**Your assignment**
Go through the entries below and collect each line with the string "tendina" in it.

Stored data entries

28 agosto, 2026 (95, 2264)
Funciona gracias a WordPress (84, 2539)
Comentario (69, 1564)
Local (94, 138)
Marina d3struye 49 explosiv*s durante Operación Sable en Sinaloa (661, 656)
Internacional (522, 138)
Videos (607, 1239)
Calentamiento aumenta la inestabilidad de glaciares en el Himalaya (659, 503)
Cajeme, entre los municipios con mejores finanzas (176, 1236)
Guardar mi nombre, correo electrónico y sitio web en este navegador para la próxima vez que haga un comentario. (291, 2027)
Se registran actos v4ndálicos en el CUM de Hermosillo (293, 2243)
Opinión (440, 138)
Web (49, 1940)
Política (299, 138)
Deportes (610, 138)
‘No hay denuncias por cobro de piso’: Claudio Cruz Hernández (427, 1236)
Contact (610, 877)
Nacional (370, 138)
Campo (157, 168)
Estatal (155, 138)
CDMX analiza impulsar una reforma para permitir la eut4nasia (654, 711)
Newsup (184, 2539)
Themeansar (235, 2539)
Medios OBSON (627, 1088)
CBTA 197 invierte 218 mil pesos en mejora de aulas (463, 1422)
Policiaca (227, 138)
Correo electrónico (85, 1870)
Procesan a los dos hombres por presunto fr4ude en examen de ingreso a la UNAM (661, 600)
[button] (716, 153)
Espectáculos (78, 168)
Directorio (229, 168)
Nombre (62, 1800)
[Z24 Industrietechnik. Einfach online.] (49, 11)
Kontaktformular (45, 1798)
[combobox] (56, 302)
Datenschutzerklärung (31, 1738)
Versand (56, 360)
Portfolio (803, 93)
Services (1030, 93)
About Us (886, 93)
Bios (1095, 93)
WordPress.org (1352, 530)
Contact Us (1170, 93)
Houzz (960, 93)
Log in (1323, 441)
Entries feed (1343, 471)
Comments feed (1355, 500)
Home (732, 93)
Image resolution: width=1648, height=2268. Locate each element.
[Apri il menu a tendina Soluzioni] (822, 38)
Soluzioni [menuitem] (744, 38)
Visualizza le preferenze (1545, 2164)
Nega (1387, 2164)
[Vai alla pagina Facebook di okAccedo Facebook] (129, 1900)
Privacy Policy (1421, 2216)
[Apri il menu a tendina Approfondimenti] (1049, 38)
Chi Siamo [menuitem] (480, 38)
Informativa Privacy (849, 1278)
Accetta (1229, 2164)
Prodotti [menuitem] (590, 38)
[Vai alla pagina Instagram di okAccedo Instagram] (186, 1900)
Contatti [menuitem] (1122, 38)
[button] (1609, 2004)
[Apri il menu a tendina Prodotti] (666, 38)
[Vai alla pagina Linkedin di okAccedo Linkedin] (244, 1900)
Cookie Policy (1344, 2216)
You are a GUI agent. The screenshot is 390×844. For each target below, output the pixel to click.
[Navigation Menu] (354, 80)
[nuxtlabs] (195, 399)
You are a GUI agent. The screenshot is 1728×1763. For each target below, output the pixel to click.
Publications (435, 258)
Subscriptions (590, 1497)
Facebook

**Response**
[Apri il menu a tendina Soluzioni] (822, 38)
[Apri il menu a tendina Approfondimenti] (1049, 38)
[Apri il menu a tendina Prodotti] (666, 38)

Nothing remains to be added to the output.